Vos tâches:
1 - D'après la critique du film ci-dessous, dites si chaque phrase est juste, par oui ou non, en citant les mots du texte qui tranchent : (a) Le maire Franklyn Cicero est décrit comme conservateur. (b) Le peuple tient une place centrale dans le film. (c) Clodio Pulcher est joué par Dustin Hoffman.
2 - Dans la critique du film ci-dessous, reprenez tout ce qui va de "Enfin César Catilina" jusqu'à "pour strictement réaliste." en échangeant "Coppola" contre "Le réalisateur".
3 - Prolongez la critique du film ci-dessous en écrivant la suite de son dernier paragraphe.

Extrait fourni:
-------------------------

Le film n’est pas aimable car il joue peu sur l’émotion, mais beaucoup sur une vision funeste de la politique.

Le film n’est pas aimable car il joue peu sur l’émotion, mais beaucoup sur une vision funeste de la politique. Trois « offres » sont en présence, incarnées par trois personnages. Franklyn Cicero, le maire, conservateur et démagogue, ne rechignant pas à recourir aux méthodes mafieuses (son organisateur des bases œuvres étant interprété par Dustin Hoffman, qui fait ici une apparition). Le cousin de César Catilina, Clodio Pulcher (Shia LaBeouf), ambitieux mais limité, qui s’improvise leader populiste afin d’acquérir du pouvoir.

Messianisme et humanisme

Enfin César Catilina lui-même, qui n’est pas sans principes ni fidélité à sa parole, mais dont le projet de bonheur universel dans un nouvel environnement qui serait une « cité-école en constante évolution »  n’a rien d’une proposition élaborée démocratiquement. Il sort de son seul esprit, aussi brillant soit-il. Coppola émet ici une critique du messianisme, qu’il accompagne d’une représentation du peuple quasi invisibilisé, relégué au rang de spectateur. « Les utopies s’achèvent en dystopies », dit un personnage. Ou en happy end d’un angélisme si exacerbé qu’en comparaison le cinéma idéaliste de Frank Capra pourrait passer pour strictement réaliste.

-------------------------

Lignes de données:
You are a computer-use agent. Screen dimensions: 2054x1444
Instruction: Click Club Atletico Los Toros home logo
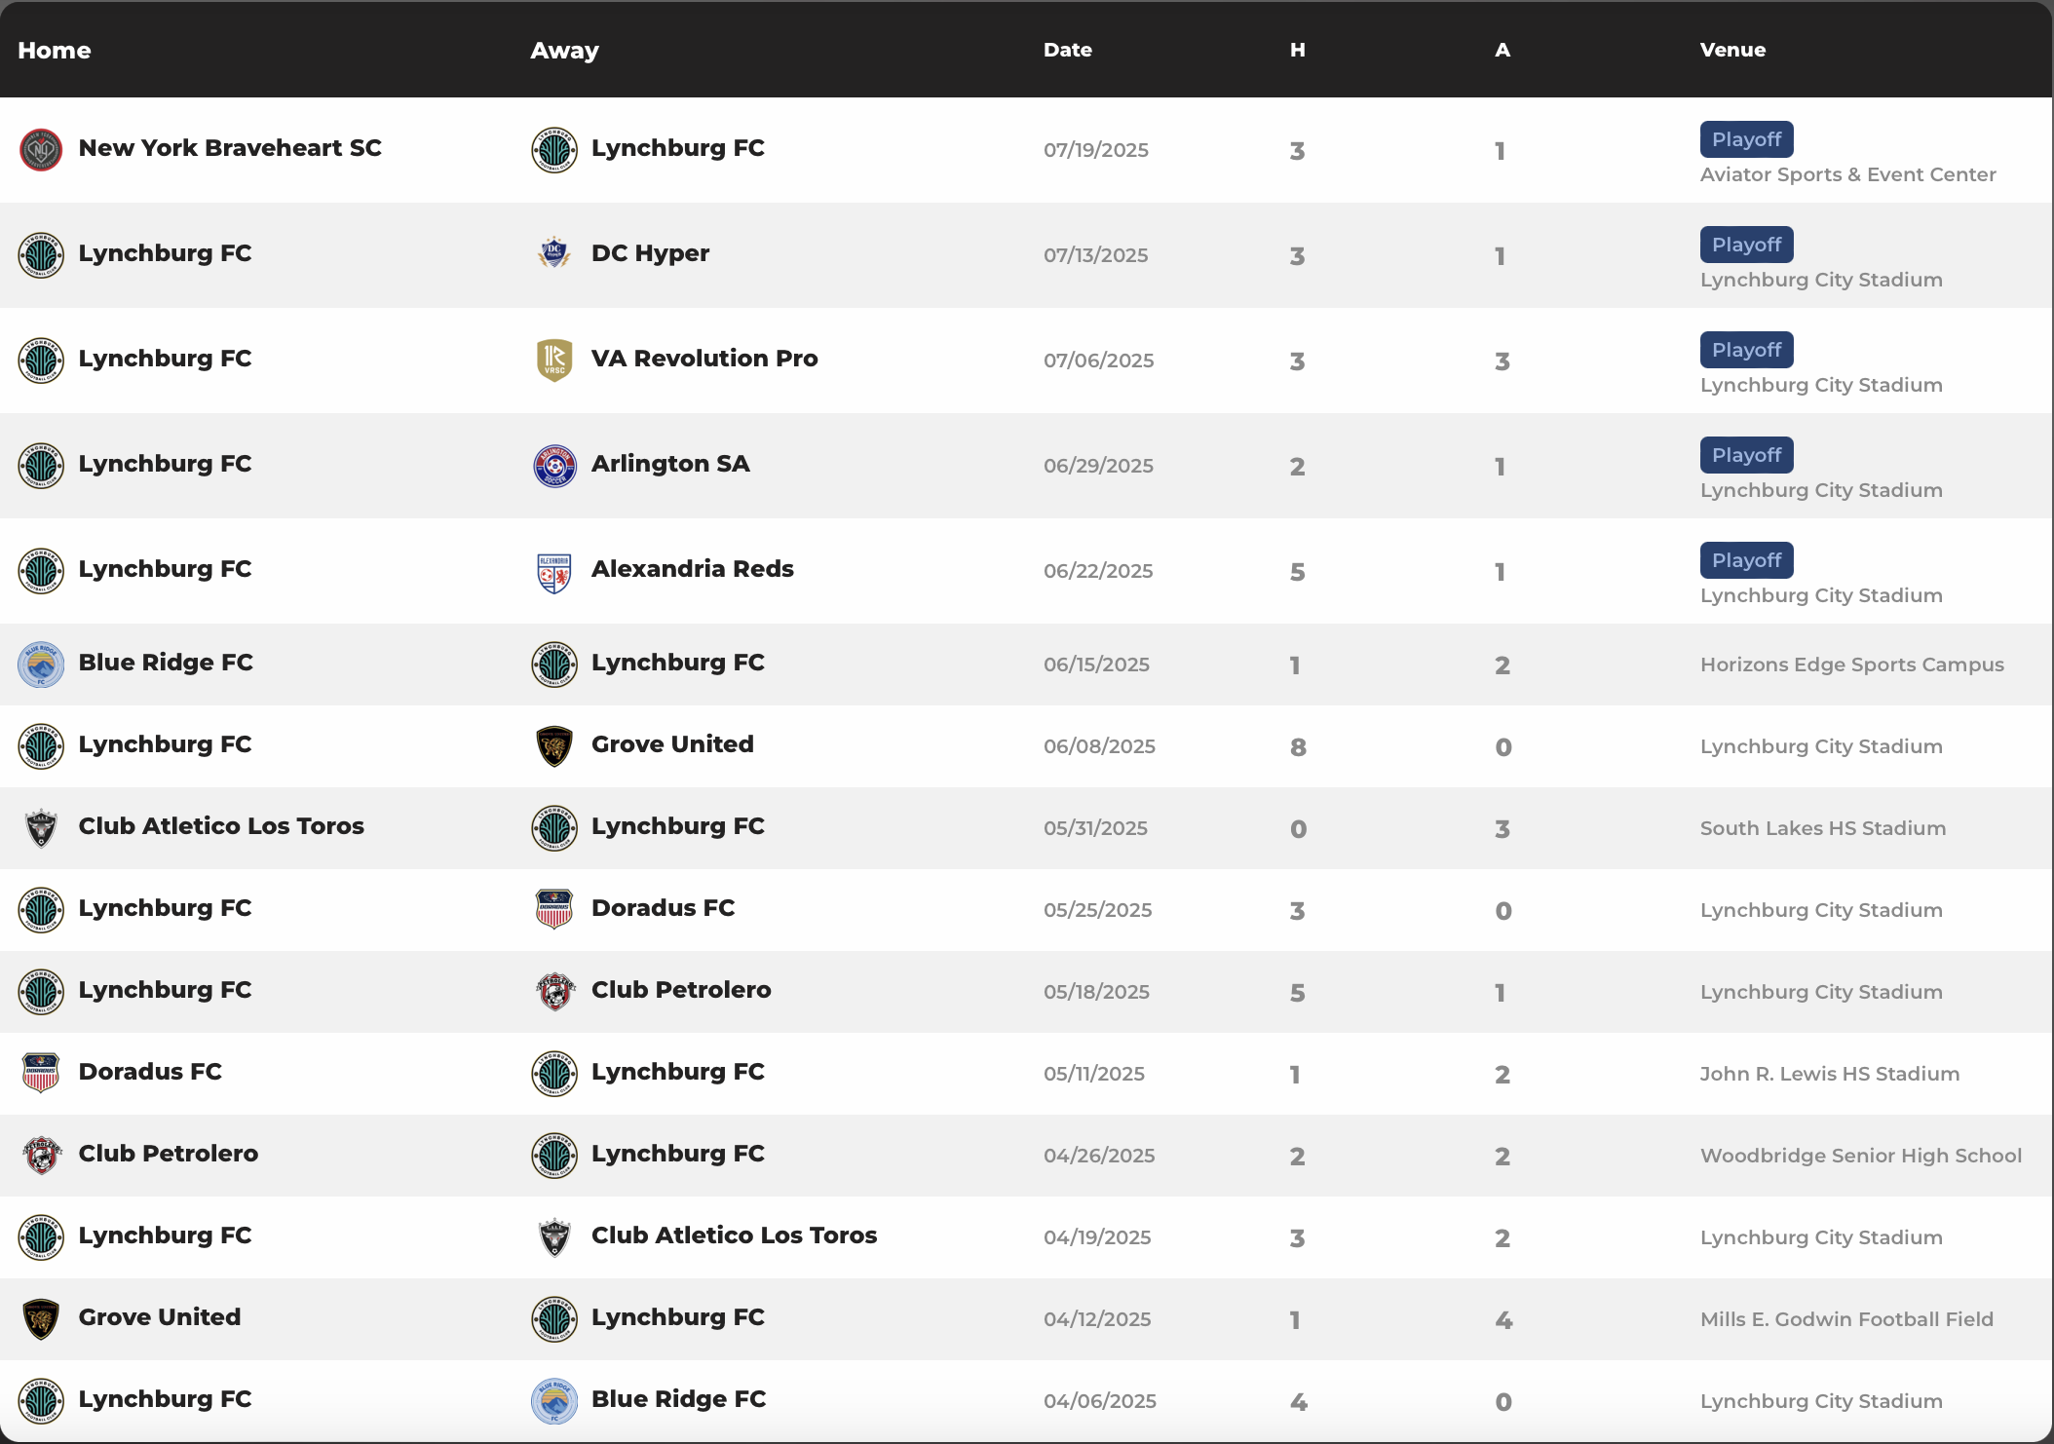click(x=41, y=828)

-------------------------

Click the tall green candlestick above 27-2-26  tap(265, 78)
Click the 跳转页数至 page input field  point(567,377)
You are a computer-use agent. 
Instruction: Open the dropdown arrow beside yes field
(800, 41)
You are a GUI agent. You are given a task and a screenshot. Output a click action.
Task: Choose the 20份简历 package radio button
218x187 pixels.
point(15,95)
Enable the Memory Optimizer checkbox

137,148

-------------------------

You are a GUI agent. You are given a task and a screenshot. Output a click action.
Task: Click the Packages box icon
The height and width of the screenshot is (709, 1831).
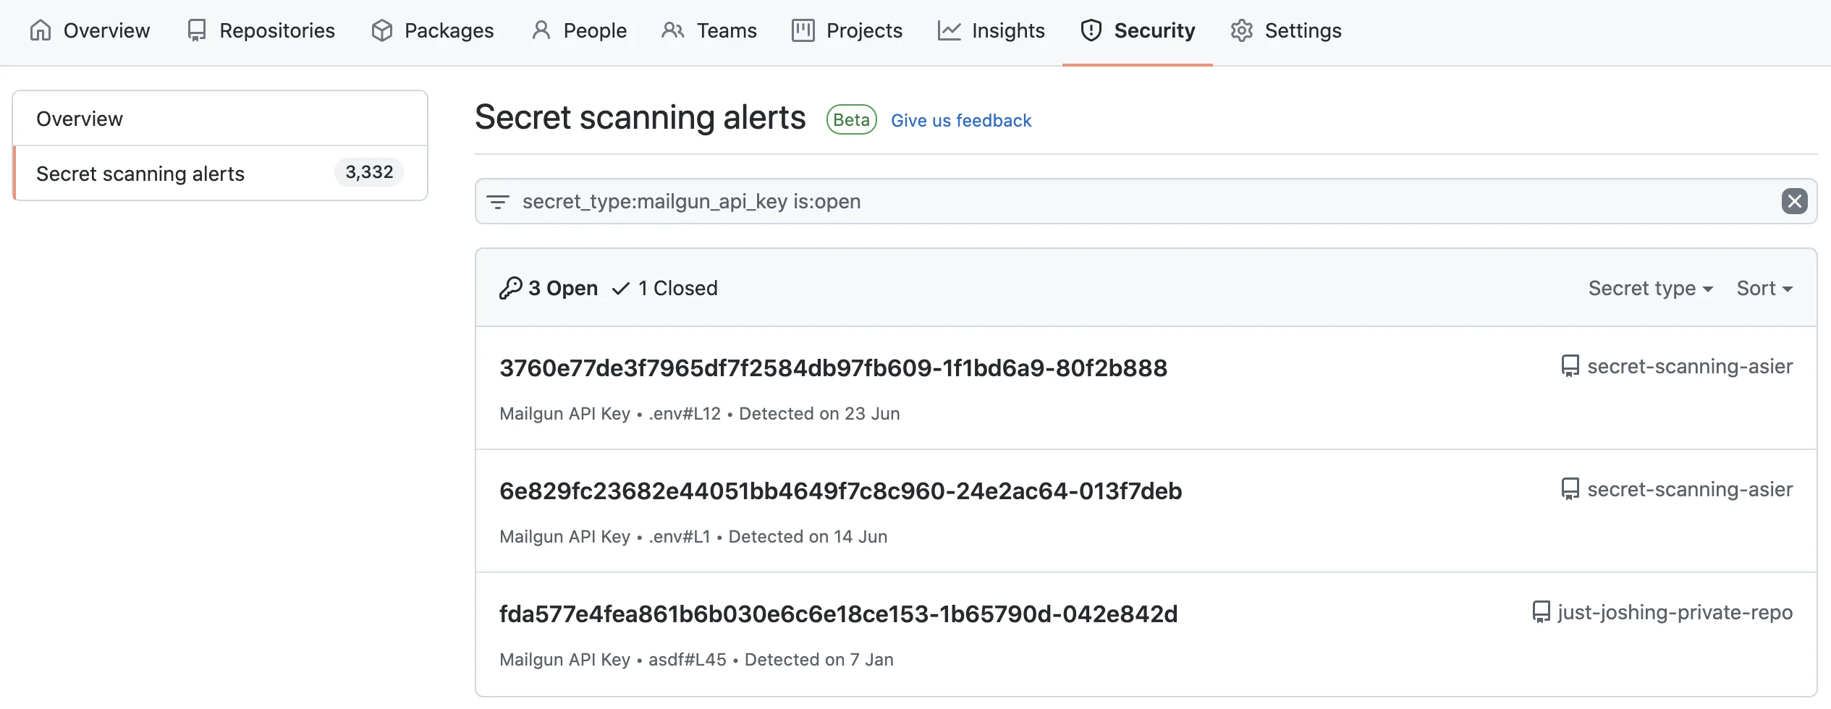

-------------------------

Réponses:
1 -
(a) Oui : « Franklyn Cicero, le maire, conservateur et démagogue »
(b) Non : « une représentation du peuple quasi invisibilisé, relégué au rang de spectateur »
(c) Non : « Clodio Pulcher (Shia LaBeouf) »

2 -
Enfin César Catilina lui-même, qui n’est pas sans principes ni fidélité à sa parole, mais dont le projet de bonheur universel dans un nouvel environnement qui serait une « cité-école en constante évolution »  n’a rien d’une proposition élaborée démocratiquement. Il sort de son seul esprit, aussi brillant soit-il. Le réalisateur émet ici une critique du messianisme, qu’il accompagne d’une représentation du peuple quasi invisibilisé, relégué au rang de spectateur. « Les utopies s’achèvent en dystopies », dit un personnage. Ou en happy end d’un angélisme si exacerbé qu’en comparaison le cinéma idéaliste de Frank Capra pourrait passer pour strictement réaliste.

3 -
La fable, au fond pessimiste, emprunte aussi à la farce – ce qui là encore contribue à dégonfler l’esprit de sérieux –, notamment à travers le personnage très réussi de Wow Platinum (excellente Aubrey Plaza), une journaliste sans filtre dévorée par l’ambition.

Pourtant, le film instille une dose d’humanisme. Même si la psychologie y a une part congrue, cet humanisme s’exprime à travers les conflits sentimentaux auxquels sont confrontés certains protagonistes. Ainsi, Cesar est hanté par le souvenir de sa femme morte mais est épris de la fille du maire, Julia Cicero (Nathalie Emmanuel). Tandis qu’elle-même, par son amour, « trahit » son père. Histoire de rappeler qu’il n’y a pas d’histoire de l’humanité sans destinées désespérément mais résolument humaines.